:: Task brief ::
Starting with the line below that holds "Screen dimensions: 1125x903" and stopping after the line that holds "The height and", transcribe the lines exactly, leaving out all pictures.
Information shown START
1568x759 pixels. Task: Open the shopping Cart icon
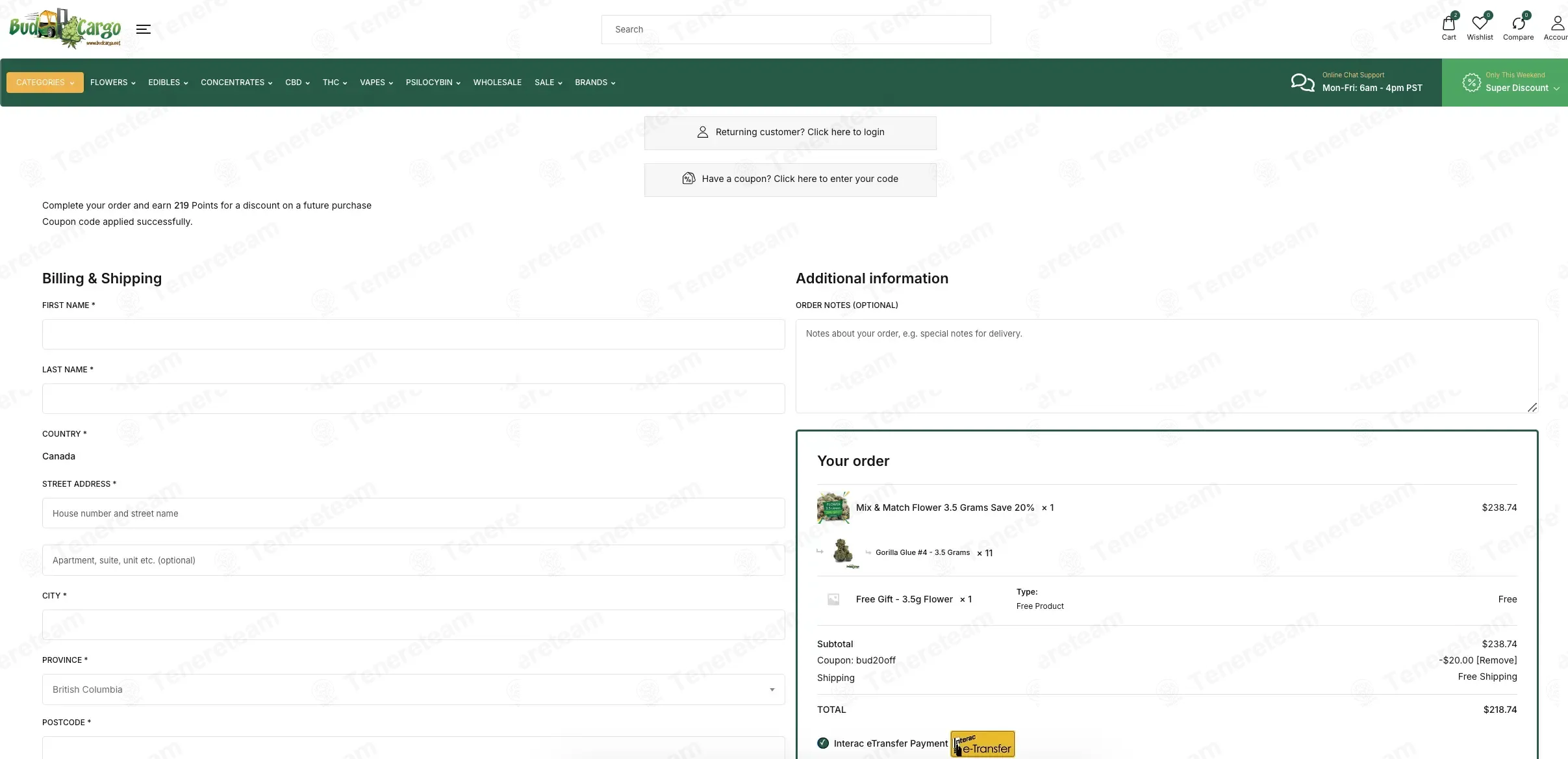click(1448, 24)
Information shown END
Information shown START
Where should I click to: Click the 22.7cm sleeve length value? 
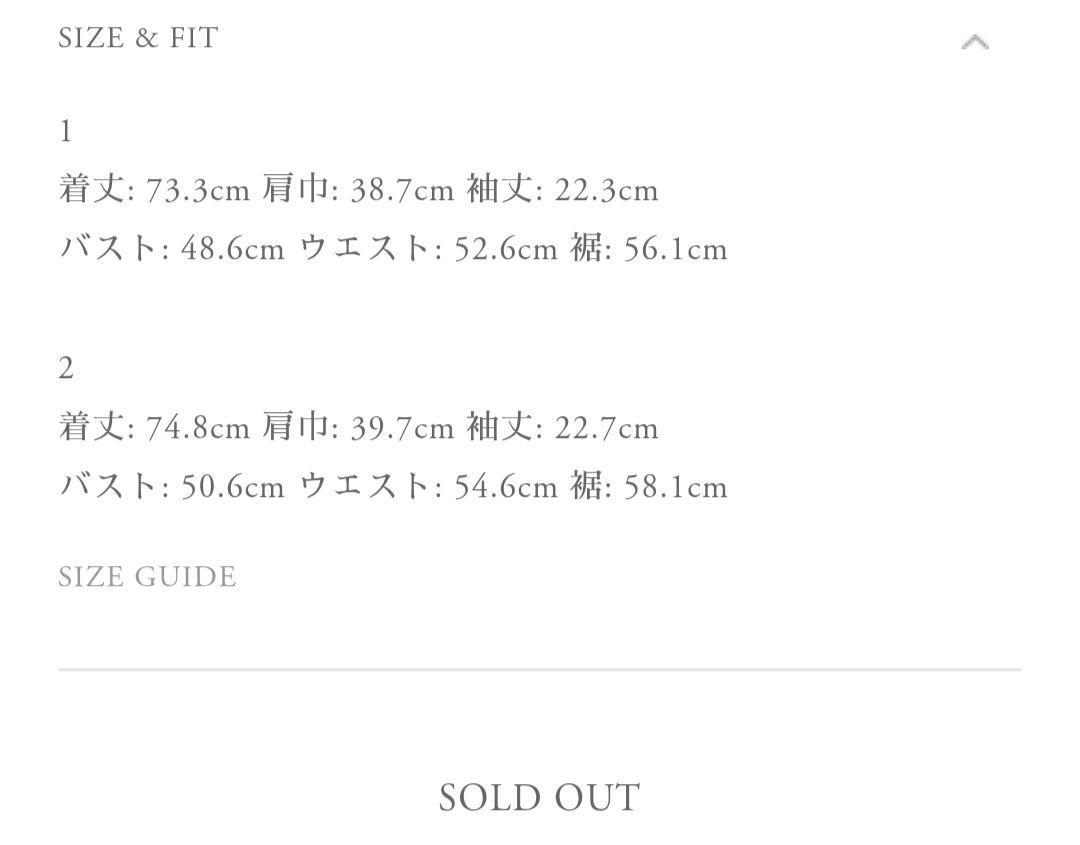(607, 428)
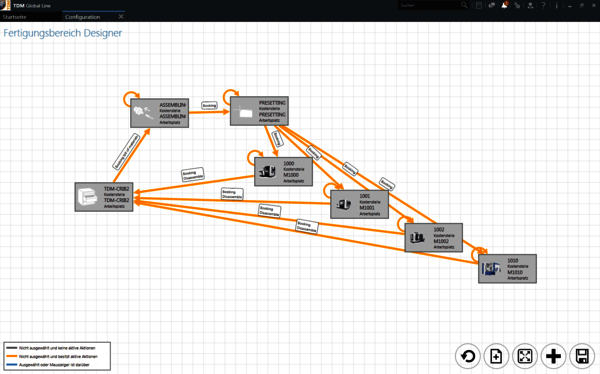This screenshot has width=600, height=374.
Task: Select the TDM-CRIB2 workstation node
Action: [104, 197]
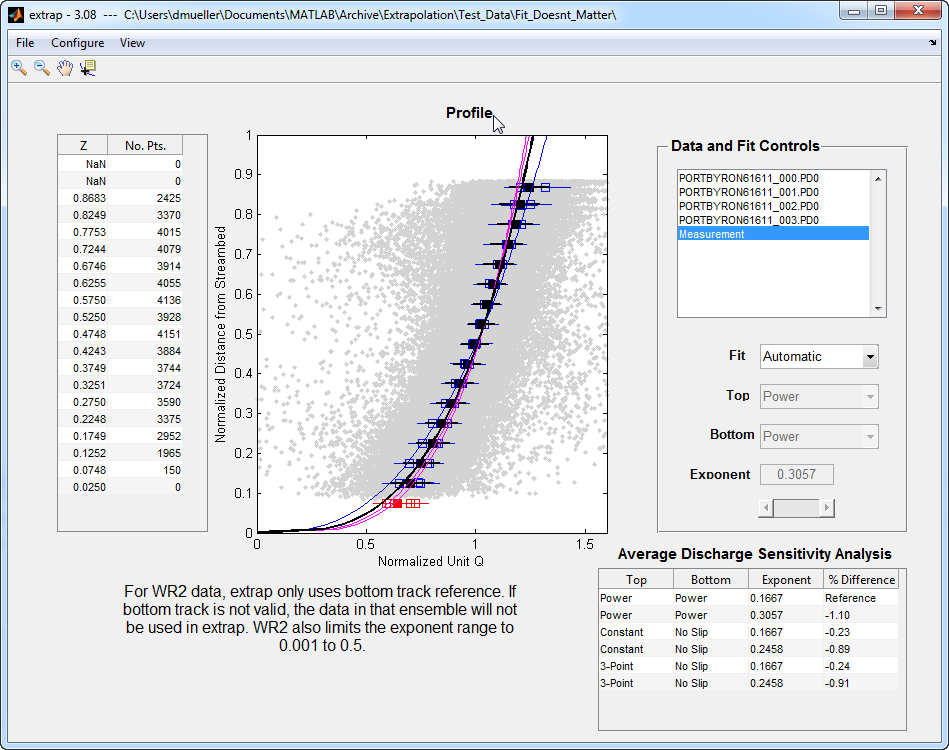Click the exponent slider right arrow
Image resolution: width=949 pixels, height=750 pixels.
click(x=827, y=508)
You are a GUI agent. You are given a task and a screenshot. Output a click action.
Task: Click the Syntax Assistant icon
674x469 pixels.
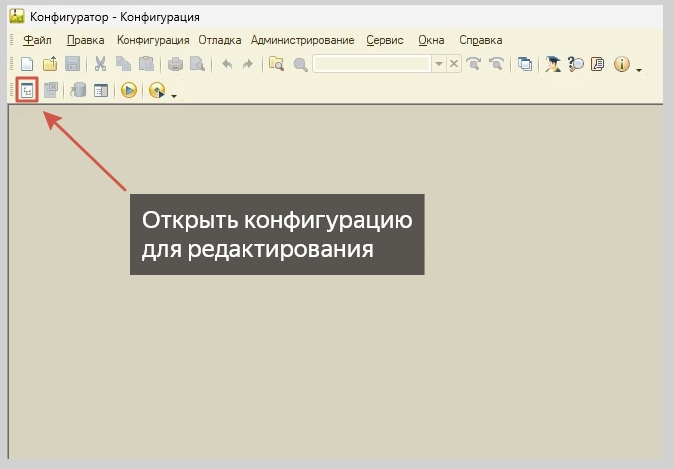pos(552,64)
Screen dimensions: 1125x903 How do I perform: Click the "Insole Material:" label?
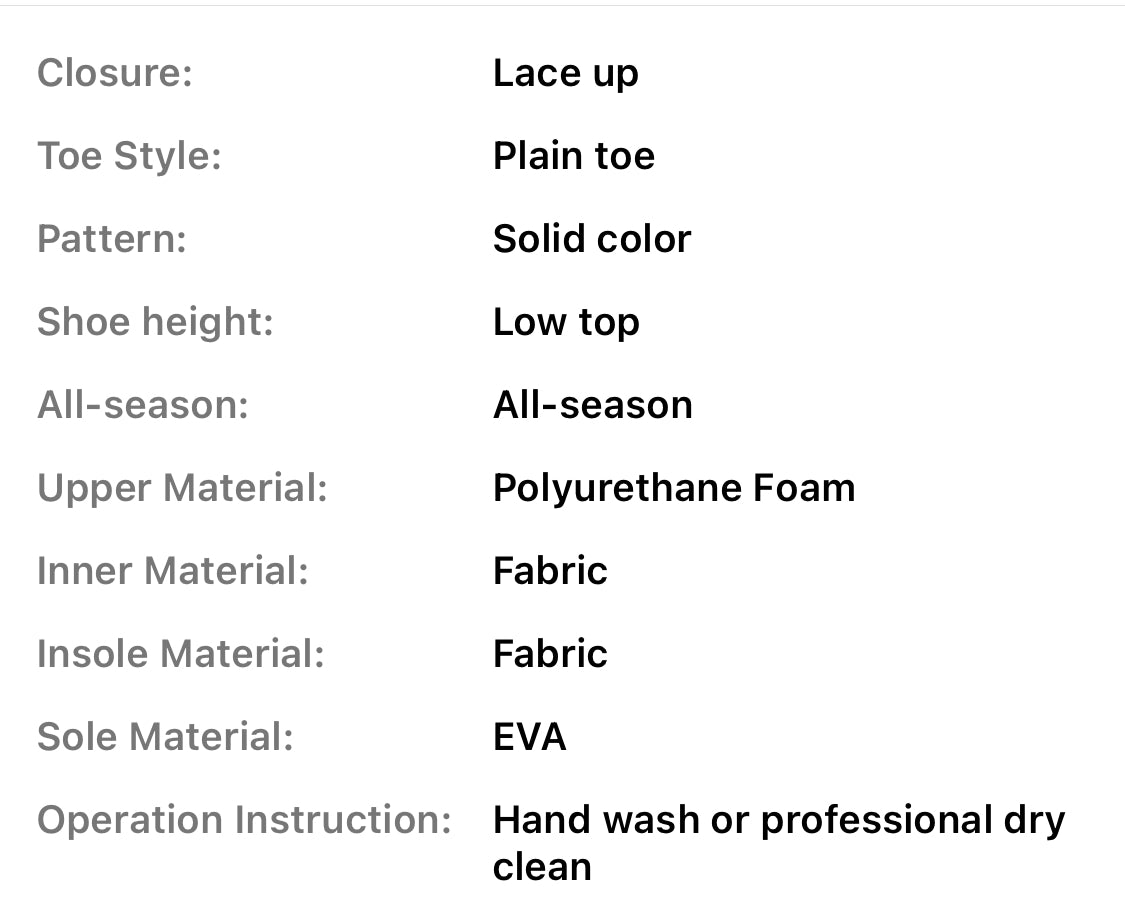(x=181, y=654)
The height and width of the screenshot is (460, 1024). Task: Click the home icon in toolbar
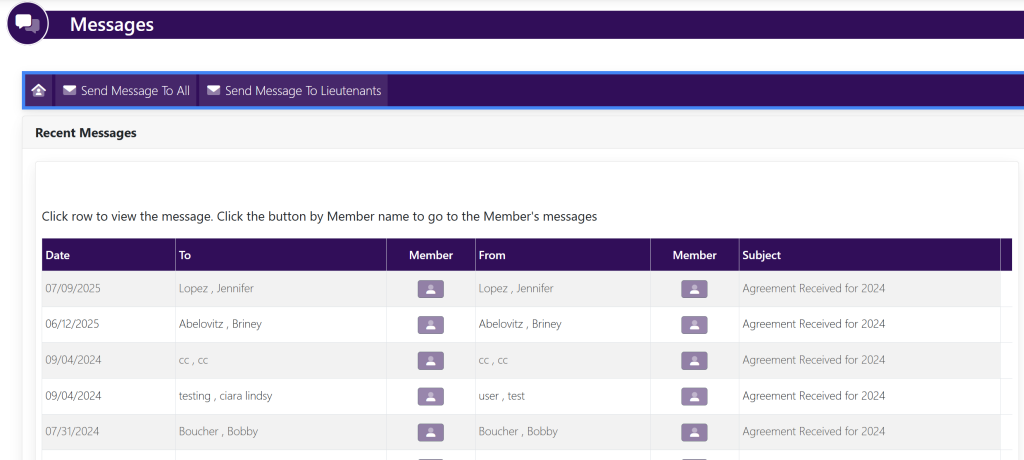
Information shown END
:: Solution to the problem ::
Screen dimensions: 1125x903 How do I perform: Click the "Insole Material:" label?
(x=181, y=654)
The height and width of the screenshot is (460, 1024). Task: Click the home icon in toolbar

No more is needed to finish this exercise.